▶ **Your goal**: Copy the items exactly, beginning at the line that contains "Click Invita un utente link" and stopping after the line that contains "click(x=295, y=1382)".

▶ **Items**:
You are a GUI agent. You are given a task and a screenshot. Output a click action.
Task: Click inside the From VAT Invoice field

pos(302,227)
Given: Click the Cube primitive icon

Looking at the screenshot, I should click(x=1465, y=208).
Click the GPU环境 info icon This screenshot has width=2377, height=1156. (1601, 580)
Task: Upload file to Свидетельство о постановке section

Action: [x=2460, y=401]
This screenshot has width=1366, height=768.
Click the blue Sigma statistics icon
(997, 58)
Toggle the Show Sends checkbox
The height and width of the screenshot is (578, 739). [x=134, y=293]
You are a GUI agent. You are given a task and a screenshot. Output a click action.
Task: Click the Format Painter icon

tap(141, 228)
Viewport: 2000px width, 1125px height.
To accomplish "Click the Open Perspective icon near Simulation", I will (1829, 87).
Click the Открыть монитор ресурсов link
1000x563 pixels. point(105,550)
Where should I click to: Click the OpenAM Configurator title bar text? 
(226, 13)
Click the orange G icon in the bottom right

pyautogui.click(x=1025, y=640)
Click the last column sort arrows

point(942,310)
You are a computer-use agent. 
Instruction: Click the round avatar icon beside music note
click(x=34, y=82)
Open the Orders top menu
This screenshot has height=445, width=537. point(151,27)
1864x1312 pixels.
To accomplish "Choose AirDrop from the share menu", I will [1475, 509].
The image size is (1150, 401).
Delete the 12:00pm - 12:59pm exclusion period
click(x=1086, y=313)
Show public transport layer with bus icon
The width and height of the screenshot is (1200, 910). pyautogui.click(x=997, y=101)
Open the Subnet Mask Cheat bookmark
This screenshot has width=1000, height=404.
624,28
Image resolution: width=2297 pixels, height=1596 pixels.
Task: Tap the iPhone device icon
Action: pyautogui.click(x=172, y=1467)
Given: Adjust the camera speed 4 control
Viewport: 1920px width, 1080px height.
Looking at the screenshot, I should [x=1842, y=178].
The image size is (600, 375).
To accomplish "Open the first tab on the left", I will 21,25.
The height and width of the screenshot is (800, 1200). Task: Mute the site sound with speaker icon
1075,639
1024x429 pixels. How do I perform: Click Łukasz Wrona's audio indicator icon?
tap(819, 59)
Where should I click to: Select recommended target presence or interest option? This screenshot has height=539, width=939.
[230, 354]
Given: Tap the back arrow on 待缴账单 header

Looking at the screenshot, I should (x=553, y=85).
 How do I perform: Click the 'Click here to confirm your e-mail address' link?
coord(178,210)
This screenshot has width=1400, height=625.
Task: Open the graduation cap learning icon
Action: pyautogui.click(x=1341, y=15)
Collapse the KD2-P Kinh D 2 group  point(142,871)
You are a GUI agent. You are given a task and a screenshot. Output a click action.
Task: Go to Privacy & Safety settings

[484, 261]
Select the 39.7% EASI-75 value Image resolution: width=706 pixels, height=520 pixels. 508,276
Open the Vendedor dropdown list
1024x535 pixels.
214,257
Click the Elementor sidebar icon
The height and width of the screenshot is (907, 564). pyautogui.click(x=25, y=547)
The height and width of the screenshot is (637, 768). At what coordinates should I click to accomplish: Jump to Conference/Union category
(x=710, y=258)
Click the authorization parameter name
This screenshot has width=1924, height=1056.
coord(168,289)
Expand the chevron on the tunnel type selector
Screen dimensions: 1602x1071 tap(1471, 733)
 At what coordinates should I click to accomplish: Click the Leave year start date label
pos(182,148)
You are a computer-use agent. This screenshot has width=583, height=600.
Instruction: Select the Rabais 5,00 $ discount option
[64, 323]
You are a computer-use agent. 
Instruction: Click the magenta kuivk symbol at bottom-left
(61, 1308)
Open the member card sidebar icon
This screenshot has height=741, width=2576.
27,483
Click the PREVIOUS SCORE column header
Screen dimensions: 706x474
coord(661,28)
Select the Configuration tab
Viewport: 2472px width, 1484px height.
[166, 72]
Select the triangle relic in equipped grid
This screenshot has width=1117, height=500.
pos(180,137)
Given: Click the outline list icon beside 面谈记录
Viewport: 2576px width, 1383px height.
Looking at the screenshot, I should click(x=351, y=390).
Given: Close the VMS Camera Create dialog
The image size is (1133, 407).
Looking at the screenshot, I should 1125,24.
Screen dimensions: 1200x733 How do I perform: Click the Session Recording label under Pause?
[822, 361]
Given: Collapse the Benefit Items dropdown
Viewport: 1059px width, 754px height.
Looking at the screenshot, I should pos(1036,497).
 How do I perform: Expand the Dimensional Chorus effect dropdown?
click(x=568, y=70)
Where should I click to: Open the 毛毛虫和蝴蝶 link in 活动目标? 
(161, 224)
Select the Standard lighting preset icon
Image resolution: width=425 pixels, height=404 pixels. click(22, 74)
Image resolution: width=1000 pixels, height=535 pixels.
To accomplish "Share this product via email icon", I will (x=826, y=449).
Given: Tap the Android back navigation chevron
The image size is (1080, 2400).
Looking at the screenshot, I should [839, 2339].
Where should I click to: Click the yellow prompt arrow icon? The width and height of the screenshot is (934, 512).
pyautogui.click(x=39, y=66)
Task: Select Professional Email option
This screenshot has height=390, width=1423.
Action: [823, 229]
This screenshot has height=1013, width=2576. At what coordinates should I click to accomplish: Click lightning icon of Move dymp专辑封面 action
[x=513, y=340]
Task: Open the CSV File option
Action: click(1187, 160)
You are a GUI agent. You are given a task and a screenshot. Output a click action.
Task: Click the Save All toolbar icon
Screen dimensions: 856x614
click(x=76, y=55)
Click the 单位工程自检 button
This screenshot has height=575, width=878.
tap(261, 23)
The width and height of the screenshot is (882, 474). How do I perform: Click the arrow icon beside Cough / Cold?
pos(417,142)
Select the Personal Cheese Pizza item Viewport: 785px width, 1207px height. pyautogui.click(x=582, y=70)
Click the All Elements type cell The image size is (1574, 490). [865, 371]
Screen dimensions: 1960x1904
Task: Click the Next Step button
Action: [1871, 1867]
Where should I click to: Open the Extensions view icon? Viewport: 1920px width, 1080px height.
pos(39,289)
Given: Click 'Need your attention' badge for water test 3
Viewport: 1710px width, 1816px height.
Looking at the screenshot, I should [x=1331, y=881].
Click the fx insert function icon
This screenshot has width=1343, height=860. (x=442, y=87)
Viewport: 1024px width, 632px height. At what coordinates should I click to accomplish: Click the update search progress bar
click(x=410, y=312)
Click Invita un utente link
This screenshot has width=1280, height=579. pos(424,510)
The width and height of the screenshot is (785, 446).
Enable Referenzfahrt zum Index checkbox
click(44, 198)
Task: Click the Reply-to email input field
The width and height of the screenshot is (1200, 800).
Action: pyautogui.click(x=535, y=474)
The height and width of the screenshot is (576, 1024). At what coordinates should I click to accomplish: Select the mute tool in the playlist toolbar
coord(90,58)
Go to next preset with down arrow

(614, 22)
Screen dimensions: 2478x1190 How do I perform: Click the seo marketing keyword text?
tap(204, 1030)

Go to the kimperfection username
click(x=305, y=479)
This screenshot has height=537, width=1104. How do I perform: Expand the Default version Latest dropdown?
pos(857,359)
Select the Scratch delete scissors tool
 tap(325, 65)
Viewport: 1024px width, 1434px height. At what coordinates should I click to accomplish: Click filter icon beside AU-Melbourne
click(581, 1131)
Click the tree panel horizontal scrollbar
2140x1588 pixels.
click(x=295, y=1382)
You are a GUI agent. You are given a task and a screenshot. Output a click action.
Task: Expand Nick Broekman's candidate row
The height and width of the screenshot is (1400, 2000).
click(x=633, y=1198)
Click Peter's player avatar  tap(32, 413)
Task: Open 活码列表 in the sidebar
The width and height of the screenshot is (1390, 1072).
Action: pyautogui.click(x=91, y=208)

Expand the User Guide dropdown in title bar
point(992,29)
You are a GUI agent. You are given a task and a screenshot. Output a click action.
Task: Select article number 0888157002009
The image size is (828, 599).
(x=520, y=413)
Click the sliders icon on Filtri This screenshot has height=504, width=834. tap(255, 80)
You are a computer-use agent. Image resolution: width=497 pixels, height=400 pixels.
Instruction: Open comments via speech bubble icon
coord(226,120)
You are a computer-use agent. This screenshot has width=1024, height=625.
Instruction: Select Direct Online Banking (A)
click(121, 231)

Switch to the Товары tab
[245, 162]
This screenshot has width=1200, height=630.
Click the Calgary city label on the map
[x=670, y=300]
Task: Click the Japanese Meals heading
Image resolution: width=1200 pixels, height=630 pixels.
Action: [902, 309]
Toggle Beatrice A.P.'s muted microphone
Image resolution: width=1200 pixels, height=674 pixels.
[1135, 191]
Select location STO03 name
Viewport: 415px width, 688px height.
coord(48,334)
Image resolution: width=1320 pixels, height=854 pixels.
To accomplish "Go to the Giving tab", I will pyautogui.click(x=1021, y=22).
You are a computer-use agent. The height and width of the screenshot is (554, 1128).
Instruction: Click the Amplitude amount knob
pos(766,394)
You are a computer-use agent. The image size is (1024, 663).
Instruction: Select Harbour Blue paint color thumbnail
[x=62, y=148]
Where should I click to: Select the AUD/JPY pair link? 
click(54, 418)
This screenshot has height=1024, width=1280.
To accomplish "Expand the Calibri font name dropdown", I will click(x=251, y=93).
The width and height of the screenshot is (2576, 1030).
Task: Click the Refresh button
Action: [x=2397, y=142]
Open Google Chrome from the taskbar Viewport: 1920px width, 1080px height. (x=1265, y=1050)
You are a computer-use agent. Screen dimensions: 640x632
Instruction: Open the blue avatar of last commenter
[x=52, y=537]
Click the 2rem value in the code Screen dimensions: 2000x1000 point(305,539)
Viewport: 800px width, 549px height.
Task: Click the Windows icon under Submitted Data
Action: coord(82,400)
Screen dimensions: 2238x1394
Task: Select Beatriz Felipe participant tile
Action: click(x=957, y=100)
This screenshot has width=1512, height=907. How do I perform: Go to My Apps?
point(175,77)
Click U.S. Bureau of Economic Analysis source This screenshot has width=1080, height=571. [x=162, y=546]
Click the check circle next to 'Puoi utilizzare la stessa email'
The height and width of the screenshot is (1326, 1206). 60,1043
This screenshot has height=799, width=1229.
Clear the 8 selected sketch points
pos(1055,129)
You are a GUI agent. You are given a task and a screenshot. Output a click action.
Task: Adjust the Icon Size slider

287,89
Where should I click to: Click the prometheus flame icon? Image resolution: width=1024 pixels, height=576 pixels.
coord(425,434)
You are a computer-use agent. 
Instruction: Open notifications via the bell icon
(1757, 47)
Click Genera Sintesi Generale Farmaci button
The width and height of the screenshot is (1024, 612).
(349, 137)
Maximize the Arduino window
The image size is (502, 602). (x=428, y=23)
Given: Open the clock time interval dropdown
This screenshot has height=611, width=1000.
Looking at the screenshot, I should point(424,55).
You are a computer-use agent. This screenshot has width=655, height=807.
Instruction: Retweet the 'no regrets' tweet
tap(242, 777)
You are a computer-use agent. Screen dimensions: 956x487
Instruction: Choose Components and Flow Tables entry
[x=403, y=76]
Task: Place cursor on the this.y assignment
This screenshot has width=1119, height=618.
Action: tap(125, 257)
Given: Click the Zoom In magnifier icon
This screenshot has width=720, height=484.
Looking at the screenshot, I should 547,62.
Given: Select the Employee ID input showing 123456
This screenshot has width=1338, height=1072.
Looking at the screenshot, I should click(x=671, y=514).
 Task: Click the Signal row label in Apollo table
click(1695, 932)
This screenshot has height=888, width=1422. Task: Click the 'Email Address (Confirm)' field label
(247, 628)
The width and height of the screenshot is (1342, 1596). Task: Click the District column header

▶ **Reply**:
Click Invita un utente link
This screenshot has width=1280, height=579. pos(424,510)
The width and height of the screenshot is (785, 446).
Enable Referenzfahrt zum Index checkbox
click(44, 198)
Task: Click the Reply-to email input field
The width and height of the screenshot is (1200, 800).
Action: pyautogui.click(x=535, y=474)
The height and width of the screenshot is (576, 1024). At what coordinates should I click to accomplish: Select the mute tool in the playlist toolbar
coord(90,58)
Go to next preset with down arrow

(614, 22)
Screen dimensions: 2478x1190 How do I perform: Click the seo marketing keyword text?
tap(204, 1030)

Go to the kimperfection username
click(x=305, y=479)
This screenshot has height=537, width=1104. How do I perform: Expand the Default version Latest dropdown?
pos(857,359)
Select the Scratch delete scissors tool
 tap(325, 65)
Viewport: 1024px width, 1434px height. At what coordinates should I click to accomplish: Click filter icon beside AU-Melbourne
click(581, 1131)
Click the tree panel horizontal scrollbar
2140x1588 pixels.
click(x=295, y=1382)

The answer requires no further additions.